TO DO
State how many lines in the following entries hold the word "heading". The reply is that number only.

━━━ SOURCE INFORMATION ━━━

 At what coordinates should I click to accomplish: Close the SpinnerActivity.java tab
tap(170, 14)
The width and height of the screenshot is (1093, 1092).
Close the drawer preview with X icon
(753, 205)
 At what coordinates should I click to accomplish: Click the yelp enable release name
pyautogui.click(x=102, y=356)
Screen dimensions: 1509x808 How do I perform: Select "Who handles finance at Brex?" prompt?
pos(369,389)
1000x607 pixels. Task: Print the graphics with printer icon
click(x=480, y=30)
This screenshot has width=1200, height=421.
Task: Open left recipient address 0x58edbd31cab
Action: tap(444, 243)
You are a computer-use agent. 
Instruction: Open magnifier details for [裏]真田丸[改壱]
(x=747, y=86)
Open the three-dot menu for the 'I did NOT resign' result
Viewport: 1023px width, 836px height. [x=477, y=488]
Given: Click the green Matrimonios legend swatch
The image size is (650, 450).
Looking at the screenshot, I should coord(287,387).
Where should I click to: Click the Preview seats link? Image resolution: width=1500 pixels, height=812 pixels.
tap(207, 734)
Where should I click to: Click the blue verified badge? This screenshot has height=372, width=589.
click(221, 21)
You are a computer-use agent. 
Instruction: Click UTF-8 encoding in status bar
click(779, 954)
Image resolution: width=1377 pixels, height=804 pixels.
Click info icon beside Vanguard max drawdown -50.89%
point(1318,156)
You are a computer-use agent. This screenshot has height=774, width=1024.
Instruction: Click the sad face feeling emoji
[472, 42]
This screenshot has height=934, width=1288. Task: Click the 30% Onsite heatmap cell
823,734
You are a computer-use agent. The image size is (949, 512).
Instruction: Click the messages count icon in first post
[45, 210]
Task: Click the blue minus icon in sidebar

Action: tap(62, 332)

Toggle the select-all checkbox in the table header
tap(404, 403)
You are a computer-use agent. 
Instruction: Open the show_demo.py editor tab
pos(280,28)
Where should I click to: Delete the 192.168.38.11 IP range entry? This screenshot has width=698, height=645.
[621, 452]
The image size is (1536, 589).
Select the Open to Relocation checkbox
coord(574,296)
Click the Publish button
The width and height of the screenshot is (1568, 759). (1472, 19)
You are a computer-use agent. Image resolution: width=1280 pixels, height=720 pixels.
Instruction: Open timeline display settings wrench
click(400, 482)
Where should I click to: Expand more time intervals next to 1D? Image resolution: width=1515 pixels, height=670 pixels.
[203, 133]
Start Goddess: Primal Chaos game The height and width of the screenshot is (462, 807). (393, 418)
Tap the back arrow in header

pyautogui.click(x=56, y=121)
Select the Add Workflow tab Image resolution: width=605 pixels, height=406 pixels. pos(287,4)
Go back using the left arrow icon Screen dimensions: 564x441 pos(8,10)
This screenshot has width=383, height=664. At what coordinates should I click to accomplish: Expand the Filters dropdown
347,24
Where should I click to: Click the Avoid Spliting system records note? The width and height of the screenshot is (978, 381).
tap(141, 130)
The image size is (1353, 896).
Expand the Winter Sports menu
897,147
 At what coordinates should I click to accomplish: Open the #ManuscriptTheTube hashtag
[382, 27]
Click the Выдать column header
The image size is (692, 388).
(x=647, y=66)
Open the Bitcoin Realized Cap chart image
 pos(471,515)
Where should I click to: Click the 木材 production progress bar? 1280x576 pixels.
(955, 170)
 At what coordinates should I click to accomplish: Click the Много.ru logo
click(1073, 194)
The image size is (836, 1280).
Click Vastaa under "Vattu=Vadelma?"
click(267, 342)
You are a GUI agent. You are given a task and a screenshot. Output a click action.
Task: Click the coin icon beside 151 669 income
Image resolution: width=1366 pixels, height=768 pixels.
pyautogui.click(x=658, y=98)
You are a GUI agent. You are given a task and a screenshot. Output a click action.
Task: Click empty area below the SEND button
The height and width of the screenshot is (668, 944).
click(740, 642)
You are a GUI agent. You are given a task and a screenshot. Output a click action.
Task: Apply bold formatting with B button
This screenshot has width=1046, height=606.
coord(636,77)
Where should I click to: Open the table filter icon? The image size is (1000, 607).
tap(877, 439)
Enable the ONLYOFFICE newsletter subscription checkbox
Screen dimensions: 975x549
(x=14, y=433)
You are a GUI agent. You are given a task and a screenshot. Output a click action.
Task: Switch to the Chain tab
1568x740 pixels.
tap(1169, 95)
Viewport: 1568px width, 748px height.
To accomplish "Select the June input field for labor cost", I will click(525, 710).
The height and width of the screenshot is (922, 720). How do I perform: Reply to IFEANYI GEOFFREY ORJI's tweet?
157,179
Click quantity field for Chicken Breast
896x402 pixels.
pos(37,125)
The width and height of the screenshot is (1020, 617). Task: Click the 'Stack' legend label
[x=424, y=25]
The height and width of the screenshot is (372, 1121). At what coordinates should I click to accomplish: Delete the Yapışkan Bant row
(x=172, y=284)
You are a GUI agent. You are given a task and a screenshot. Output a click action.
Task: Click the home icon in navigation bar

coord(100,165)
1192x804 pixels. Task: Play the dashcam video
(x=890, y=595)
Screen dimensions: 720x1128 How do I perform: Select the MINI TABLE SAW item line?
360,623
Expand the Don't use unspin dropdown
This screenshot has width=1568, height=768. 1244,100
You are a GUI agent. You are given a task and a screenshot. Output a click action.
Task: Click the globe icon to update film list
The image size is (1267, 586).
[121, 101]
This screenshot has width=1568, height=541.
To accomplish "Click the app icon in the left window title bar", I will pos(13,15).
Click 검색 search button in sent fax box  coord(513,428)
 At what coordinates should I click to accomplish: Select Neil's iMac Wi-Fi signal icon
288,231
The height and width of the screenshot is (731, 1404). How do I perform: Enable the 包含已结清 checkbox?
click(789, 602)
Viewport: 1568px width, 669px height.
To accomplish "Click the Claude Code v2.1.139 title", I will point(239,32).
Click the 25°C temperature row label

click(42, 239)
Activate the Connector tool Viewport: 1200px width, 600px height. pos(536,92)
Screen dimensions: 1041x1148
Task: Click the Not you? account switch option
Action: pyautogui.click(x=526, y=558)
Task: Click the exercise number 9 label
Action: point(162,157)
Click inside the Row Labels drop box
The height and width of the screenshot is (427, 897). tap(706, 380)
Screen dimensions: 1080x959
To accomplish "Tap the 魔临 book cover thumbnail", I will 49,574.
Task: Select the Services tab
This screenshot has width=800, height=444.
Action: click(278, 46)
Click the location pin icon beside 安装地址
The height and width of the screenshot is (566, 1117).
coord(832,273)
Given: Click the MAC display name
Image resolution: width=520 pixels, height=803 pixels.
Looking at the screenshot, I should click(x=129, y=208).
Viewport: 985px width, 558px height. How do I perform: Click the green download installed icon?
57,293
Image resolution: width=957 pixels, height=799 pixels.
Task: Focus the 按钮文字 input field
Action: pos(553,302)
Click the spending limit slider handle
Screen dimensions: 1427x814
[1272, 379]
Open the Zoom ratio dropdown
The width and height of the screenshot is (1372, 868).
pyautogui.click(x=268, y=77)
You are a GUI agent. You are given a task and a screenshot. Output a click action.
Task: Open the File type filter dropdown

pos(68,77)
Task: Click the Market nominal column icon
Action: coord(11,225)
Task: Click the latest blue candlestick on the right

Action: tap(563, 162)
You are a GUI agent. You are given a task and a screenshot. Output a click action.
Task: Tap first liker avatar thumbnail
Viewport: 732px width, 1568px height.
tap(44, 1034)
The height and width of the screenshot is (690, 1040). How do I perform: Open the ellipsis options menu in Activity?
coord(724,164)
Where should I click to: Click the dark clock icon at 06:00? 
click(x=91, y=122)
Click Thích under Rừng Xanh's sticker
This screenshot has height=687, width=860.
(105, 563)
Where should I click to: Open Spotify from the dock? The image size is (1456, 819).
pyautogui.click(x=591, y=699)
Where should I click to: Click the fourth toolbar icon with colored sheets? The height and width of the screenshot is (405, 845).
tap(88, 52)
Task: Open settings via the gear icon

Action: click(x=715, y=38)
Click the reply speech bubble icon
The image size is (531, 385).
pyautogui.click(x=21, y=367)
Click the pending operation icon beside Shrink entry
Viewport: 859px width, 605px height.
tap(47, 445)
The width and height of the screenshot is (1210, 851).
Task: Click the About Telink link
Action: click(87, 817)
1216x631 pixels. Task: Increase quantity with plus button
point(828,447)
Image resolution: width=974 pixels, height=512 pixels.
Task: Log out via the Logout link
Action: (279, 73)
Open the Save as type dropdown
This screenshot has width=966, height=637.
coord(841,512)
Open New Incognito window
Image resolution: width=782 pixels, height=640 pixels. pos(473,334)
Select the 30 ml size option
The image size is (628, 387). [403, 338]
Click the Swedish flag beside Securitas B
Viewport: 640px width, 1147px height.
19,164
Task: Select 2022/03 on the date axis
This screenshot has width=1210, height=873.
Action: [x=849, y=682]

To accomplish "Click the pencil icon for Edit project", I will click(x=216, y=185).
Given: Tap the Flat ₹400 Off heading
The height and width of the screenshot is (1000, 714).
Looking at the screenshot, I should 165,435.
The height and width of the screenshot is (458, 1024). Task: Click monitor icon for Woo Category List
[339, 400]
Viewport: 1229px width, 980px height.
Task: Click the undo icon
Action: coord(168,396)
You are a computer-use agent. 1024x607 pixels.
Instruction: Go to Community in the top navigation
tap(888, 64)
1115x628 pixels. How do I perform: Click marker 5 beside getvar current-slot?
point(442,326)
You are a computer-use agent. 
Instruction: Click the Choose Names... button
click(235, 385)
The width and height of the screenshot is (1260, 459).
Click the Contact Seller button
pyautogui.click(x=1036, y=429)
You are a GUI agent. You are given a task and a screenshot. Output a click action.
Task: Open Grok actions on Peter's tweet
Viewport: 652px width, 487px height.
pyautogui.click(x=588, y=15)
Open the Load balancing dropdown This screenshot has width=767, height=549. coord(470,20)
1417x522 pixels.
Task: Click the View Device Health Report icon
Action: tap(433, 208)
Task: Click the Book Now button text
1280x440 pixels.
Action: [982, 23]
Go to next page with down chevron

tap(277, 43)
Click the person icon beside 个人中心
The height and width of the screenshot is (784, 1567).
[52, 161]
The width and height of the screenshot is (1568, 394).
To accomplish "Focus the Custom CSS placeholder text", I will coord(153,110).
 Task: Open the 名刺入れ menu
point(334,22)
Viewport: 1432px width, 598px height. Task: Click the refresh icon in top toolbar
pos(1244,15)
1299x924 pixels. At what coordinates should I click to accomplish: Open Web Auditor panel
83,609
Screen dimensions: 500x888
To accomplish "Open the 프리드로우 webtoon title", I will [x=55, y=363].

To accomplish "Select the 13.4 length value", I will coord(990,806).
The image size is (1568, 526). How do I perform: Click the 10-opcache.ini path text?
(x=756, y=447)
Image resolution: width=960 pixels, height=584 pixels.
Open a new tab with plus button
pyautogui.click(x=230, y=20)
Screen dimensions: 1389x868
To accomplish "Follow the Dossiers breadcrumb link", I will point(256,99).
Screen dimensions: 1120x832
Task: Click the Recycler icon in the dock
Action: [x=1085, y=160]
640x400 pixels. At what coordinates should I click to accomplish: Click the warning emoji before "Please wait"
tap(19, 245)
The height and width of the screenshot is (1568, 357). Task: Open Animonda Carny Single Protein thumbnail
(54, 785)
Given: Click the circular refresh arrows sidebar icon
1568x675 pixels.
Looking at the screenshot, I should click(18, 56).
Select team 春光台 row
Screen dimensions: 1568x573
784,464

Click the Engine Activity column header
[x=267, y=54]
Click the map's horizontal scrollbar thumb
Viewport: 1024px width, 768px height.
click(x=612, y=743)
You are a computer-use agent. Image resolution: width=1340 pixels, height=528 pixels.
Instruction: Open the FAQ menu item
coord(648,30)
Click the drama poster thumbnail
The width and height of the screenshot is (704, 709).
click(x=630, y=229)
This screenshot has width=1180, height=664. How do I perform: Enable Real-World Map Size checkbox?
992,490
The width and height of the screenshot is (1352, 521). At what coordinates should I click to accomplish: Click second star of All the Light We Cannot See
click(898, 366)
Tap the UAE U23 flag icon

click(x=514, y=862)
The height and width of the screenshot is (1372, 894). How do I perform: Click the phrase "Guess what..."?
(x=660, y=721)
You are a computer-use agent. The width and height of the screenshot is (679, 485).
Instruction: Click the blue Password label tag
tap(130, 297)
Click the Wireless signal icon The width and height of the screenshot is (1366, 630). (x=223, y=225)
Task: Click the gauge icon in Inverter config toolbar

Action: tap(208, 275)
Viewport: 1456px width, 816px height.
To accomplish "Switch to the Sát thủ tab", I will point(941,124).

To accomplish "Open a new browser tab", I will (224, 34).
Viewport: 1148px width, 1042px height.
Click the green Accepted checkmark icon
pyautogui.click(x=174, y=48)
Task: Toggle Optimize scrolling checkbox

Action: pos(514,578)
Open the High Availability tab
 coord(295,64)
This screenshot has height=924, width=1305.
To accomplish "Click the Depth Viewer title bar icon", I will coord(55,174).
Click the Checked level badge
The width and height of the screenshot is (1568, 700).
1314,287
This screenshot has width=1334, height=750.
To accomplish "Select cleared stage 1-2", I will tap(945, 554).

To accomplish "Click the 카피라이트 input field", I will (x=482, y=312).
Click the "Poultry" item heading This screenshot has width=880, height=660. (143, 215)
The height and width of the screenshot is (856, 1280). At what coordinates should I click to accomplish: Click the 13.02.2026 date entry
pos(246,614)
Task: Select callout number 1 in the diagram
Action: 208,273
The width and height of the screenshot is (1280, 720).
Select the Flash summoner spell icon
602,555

━━━

WRITTEN RESPONSE
2